This tribute was co-authored by Curtis D. Klaassen.
With deep sadness, we say goodbye to Zoltán (Zoli) Gregus, MD, PhD, DSc, DABT, who was an SOT member for 40 years and recipient of the SOT AstraZeneca International Travel Fellowship in 2002. He was Professor Emeritus with the Department of Pharmacology and Pharmacotherapy, School of Medicine, University of Pécs in Pécs, Hungary. Dr. Gregus unexpectedly passed away at age 73 on July 5, 2022. He is survived by his loving wife, Dr. Éva Sásdi; his two daughters, Éva and Judit; and his four grandchildren.
Dr. Gregus was born on September 30, 1948, in Paks, Hungary, as the son of Dr. Vince Gregus and Julianna Bene. After completing his elementary and high school studies in his hometown, he accomplished his medical studies at the Medical University of Pécs from 1967 to 1973. He was one of the most excellent students in his class.
In 1974, Dr. Gregus joined the laboratory of Professor Dr. Ferenc Varga, who was one of the forerunners of modern Hungarian toxicological research, in the Department of Pharmacology at the Medical University of Pécs. At that time, the laboratory's primary focus was understanding the biliary excretion of organic anions and various hepatoprotective chemicals. From 1978 to 1979, Dr. Gregus worked for three months with Professor Dr. Wolfgang Klinger at Friedrich-Schiller-Universität in Jena, Germany. In collaboration with Prof. Klinger, he studied the role of microsome inducers on the biliary excretion of various bile acids and cholephilic dyes. In Germany, he also became interested in the role of radicals in the toxicological process. In 1980 and 1981, Dr. Gregus spent a year doing research at the University of Kansas with Dr. Curtis D. Klaassen and returned in from 1984 to 1987 to continue these studies. While in Kansas he determined the effects of conjugating enzymes on the biliary excretion of xenobiotics and the distribution and toxicity of metals. This research helped obtain a US-Hungarian Joint Grant from the National Institutes of Health with Dr. Klaassen with funds to be spent in Hungary.
In 1983, Dr. Gregus defended his PhD dissertation, “Factors Influencing the Biliary Excretion of Cholephilic Chemicals.” Ten years later, in 1993, he defended his DSc (Doctor of Hungarian Academy of Sciences) dissertation, “Role of Conjugation Reactions in Excretion of Xenobiotics.” From 1986 to 2016, he was a Diplomate of the American Board of Toxicology.
Because of his extensive knowledge of toxicology, Dr. Gregus was invited to write the chapter “Mechanisms of Toxicology” for the fifth edition (1996) of Casarett & Doull’s Toxicology: The Basic Science of Poisons. This writing required outstanding expertise and a large investment of time. In fact, he came back to Kansas City over numerous summers to write this chapter and to revise it for the next three editions of the book. This chapter has contributed markedly to the education of toxicologists around the world.

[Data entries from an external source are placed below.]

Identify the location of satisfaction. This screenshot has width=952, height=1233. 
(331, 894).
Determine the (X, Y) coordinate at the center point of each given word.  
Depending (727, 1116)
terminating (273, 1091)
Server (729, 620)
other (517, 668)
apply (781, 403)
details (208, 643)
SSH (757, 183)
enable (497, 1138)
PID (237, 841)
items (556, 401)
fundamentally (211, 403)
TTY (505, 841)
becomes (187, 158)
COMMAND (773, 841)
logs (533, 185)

Over the years, the laboratory of Dr. Gregus contributed to understanding the role of glutathione in detoxifying xenobiotics, the metabolism of arsenic, and the biotransformation and excretion of various metals and metalloids. His laboratory identified monomethyarsenous acid (MMAsIII)-GS conjugates as the major organic arsenic compound in bile. With classical biochemical and in vivo methodologies, his laboratory also significantly contributed to the understanding the mechanisms of reduction of pentavalent arsenicals.
In 1994, Dr. Gregus established the first independent experimental toxicology PhD program in Hungary at the Medical University of Pécs.
Dr. Gregus also was a maximalist as an educator; he always updated his comprehensive educational materials to the latest advances in science with great precision. He wrote several chapters in various editions of Hungarian pharmacology textbooks. His teaching was not only limited to training medical students in Hungarian and English, but after 2005, he also played a key role in the education of pharmacy students at the University of Pécs. He established toxicology as an obligatory independent course, which was unique among the four Hungarian pharmacy schools. He had a reputation as a strict but fair examiner. The students considered it a real success if they got a good grade from him.
Dr. Gregus’s diligence, sense of duty, and seriousness were outstanding. He was very strict with his colleagues and students but mostly with himself. He was extremely precise, both verbally and in writing. He immediately noticed the unclear parts in the texts and always suggested a straightforward solution. Dr. Gregus took everything seriously and fulfilled the requirements with great care. He was always courteous, polite, and very pleasant. He had a wry sense of humor, with a characteristic smile at the corner of his mouth.
With the passing of Dr. Zoltán Gregus, the community of Hungarian and international toxicologists lost a very knowledgeable researcher and educator. We miss him.